Lack of PROBIOTIC use - which should be individually assessed for each patient as not all will need, can use or benefit from cookie cutter approaches.

flushing communal toilets with no lids - of course icky stuff is flying around the air and lands anywhere, is carried everywhere. A very bad design, toilets with no lids to close before flushing. Special lights would be of tremendous help in bathroom.

and the chemical assault on all this. Special antimicrobial LIGHTs should be used instead of the full on chemical assault. Some hospitals are doing this and find great success.

All these sprays - even the hand gels - are damaging to everyone.
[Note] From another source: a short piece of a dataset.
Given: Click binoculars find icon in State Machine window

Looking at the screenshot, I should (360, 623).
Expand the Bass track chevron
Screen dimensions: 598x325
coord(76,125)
All that gets absorbed into the body and it's not a good thing for anyone, anytime but especially when they are ill.

Also the full on sensory assault of hospital patients - lights, NOISE to the max at every turn and on every gadget, the rushing atmosphere and cattle call approach . . . lack of good restful sleep and nutritious foods . . . all this weakens patients substantially.

Patients should be treated with tender loving care at each step. And that rarely happens. The staff is often overworked, overstretched and staff are not always treated kindly from the top down.

This matters. Kindness, tender, loving care. A soothing, healing environment. That is just not what hospitals "do" by any stretch. People are like cars, in the repair shop.

[ 07-12-2015, 02:35 PM: Message edited by: Keebler ]
Posted by canefan17 (Member # 22149) on :
Bartonella, imo, develops resistance faster than Borrelia.

Just a guess though from my experiences.